TRANSPORTATION ASSOCIATION (NACOTA) 

BYLAW

(Amended: January 15, 2003)

(Revised: February 14, 2006)

 ARTICLE I - Name, Address, and Purpose

Section 1. The name of this non-profit organization shall be North America Chinese Overseas Transportation Association (NACOTA), hereafter referred to as the Association.

Section 2. The address of the Association shall be that of its current President unless otherwise referred to as the registered address.

Section 3. This Association is a registered non-profit professional organization with its members working or studying in the fields of transportation and related areas and who are interested in transportation development and related issues in China.

Section 4. The Association’s Vision:

NACOTA is committed to be a leading professional organization in promoting and facilitating communications among transportation professionals worldwide who are concerned with the transportation development in China. 

Section 5. The Association’s Mission is:

    To encourage scholarly and professional exchanges between transportation

professionals/students within and outside China;

    To facilitate communication among overseas Chinese transportation

professionals and students; and

    To become an information and knowledge source of Chinese transportation

issues outside China.

ARTICLE II - Membership

Section 1. The membership of the Association shall consist of Members, Student Members, Honorary Members, and Organization/Corporate Members.

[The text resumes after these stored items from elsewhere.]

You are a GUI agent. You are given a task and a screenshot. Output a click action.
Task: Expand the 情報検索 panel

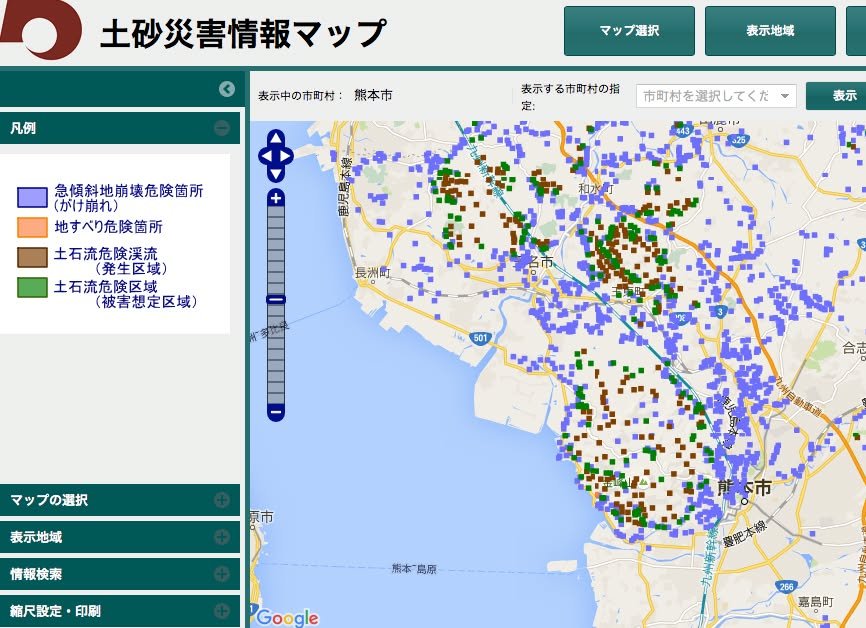pos(221,574)
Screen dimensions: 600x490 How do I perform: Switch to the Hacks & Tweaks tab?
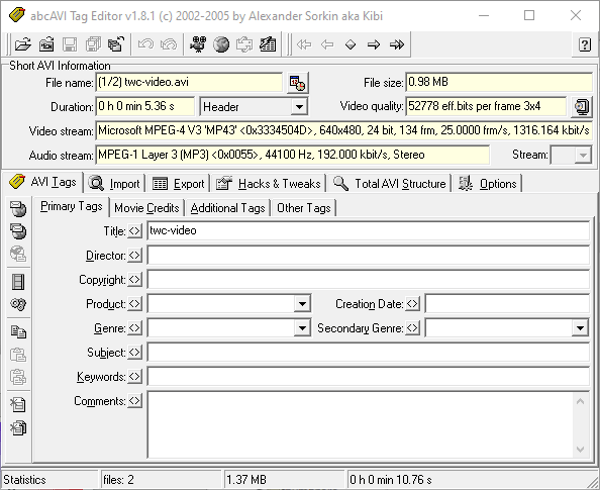click(268, 184)
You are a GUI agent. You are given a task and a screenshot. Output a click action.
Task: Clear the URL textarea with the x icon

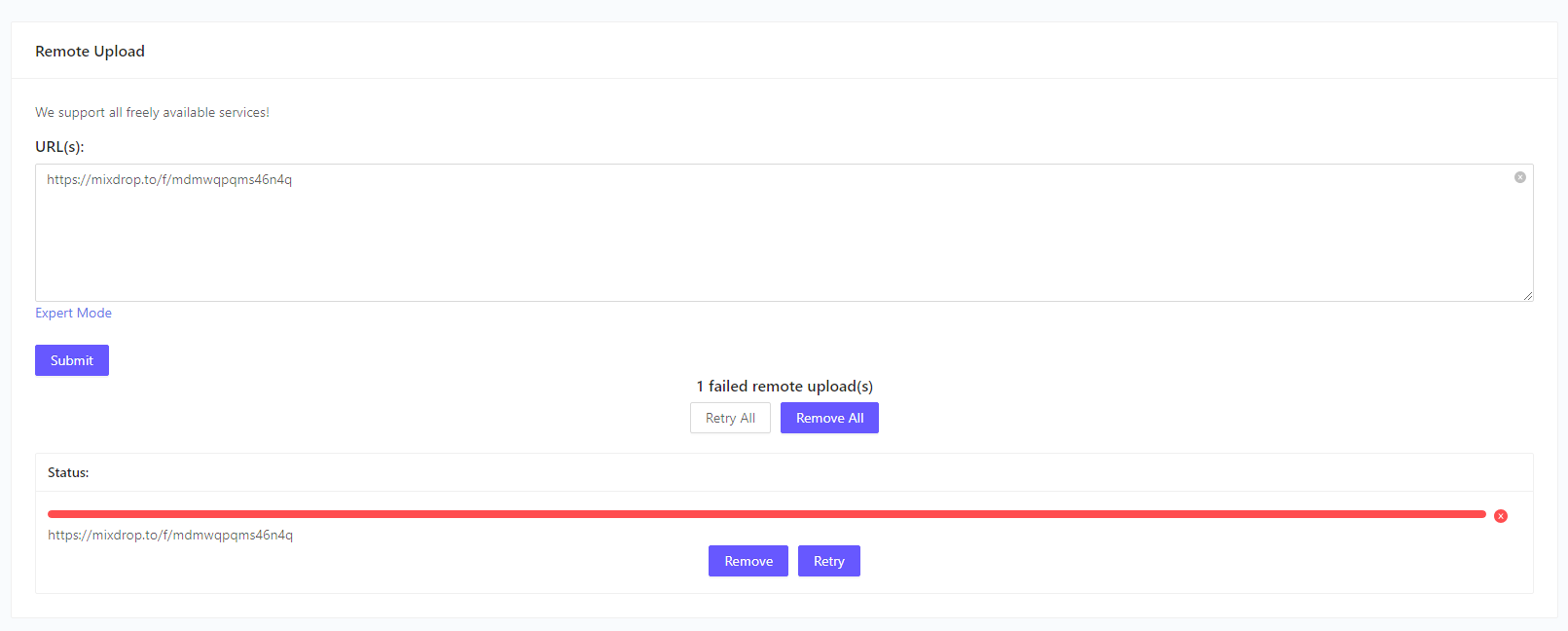point(1519,177)
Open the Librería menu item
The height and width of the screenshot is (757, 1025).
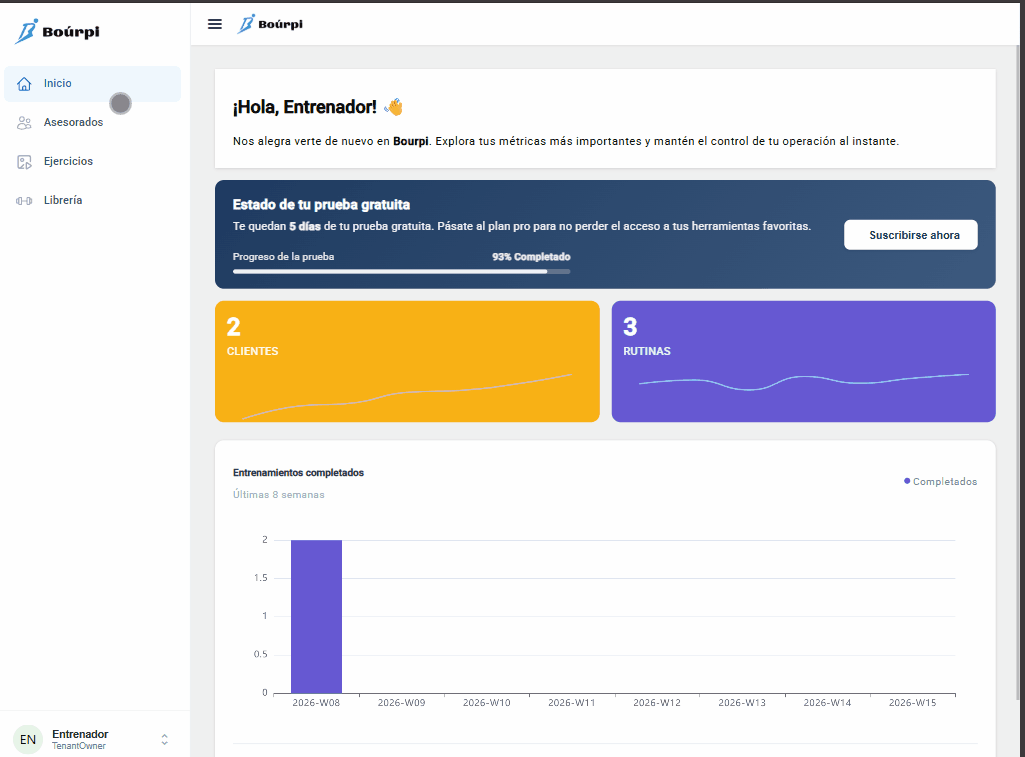pos(63,201)
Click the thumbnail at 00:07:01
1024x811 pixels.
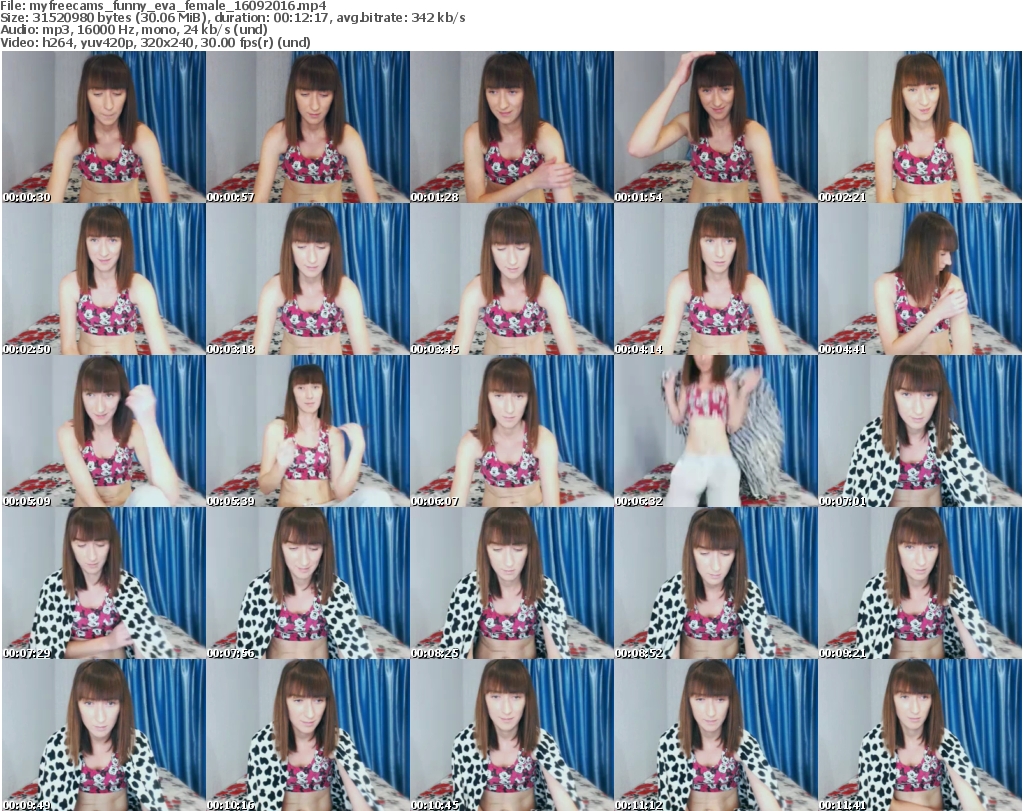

Section 2. Members and Student Members shall be equally entitled to all privileges of the Association including holding offices and voting on Association matters. Any person elected as an Honorary Member, who, at the time of election, was a member, may retain the privilege and obligations of a Member.

Section 3. A Member shall be a person who is presently engaged or has been engaged in transportation related studies or works and paid the membership dues of the Association as specified in Section 1 of Article II.

Section 4. A student member shall be a person who is enrolled as a full-time student in a recognized graduate or undergraduate school to pursue a degree in the field of transportation or related areas and has expressed in writing to the Association that he or she is interested in becoming a Student Member. A Student Member can be changed to a Member upon completion of education.

Section 5. An honorary member shall be a person who has made a significant contribution to the transportation profession and/or to the Association and is nominated by the Board of Directors or more than ten (10) members or student members. The nomination shall be approved by the Board of the Directors.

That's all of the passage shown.